There, in that motel, the threads of this story come more or less to a dead end, or at least a neutral end, with everything quiet, perhaps falsely quiet, just like this winter of their discontent they are traversing. María Paz, Ming, and Rose entertained themselves by playing endless rounds of miniature golf, tapping the ball with the putter to make it roll on the dirty green felt. While Violeta ran after hers, picking it up and placing it in the hole. Then they ate Kentucky Fried Chicken. What else could they do? It wasn’t as if the range of possibilities was wide open. Outside the cold roared and cops were everywhere. They heard the wail of sirens; although the motel was out of the way and hidden, it was in the same area of the school, but on the opposite side of the mountain. And they didn’t know exactly what all the hullaballoo was about, or who the authorities were after. Whether it was Sleepy Joe, whom everybody was looking for, or María Paz, the fugitive, or even the girl, who had left the school without telling anyone she would be spending some nights away.

It seemed that life had pushed them to the limit, without leaving them anything other than their little golf games, old episodes of Friends, and fried chicken. Ming was worried about Wan-Sow, his prima donna finned dancer with piranha teeth, who got very agitated if it was not fed mosquito larvae every twelve hours. And yet, how could he return to his noir comics and his betta, and leave his friend’s dad in such a bind? Violeta, meanwhile, had become very obsessive-compulsive about miniature golf, breaking down every time anyone dared to suggest it would be appropriate to end the game. And the three dogs were simply happy to be dogs and to be there, or at least ignorant of the fact they could be anywhere else.

Ian Rose thought about the pipes in his house in the Catskills, which had likely frozen and burst, as had happened during other winters, and meanwhile he was stuck, far away and unable to do anything about it. But there was no abandoning these women, who in the end were the only thing he had left aside from his dogs.

María Paz seemed disoriented and perplexed to him, sandwiched between nothing and nothingness, unable to stay in the United States, unable to call for a new cyber-coyote to change her escape plan again.
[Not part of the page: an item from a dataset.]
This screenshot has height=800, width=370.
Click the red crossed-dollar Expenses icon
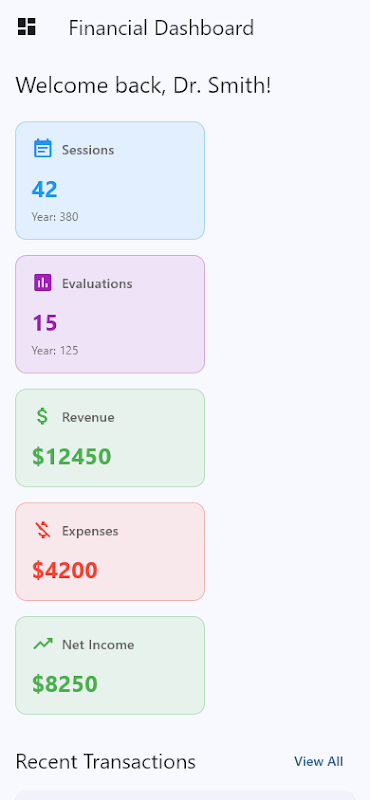43,530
Because how could she just take off forever, leaving Violeta in that school she was so fond of, at the mercy of the murderer? And at the same time, what could Rose do about him, The Passion Killer, given that after the fiasco of his role as a vigilante, he no longer had any hopes of sneaking up on him commando style with Ming’s Glock?

In fact, they could describe their current situation with the same words that Pancho Villa uttered to Claro Hurtado, on that night in Parral, Chihuahua: “We’re cornered.”

María Paz got to thinking about Cleve, about how terribly she missed him, and even laughed, remembering the advice he had given as her creative-writing teacher, when she asked how to end a story she was writing, one almost as tangled as the one they were living now. “Write ‘And everyone died,’” Cleve had said. “That should solve everything.” In short, this was a sublimely dramatic moment, while stagnant; they were neck-deep in water, suspended in the eye of the hurricane, as they say, or floating in a dead calm, while all around them the murderous winds howled. It seemed as if nothing they had done had done any good, and now there was nothing else to do. So they did nothing.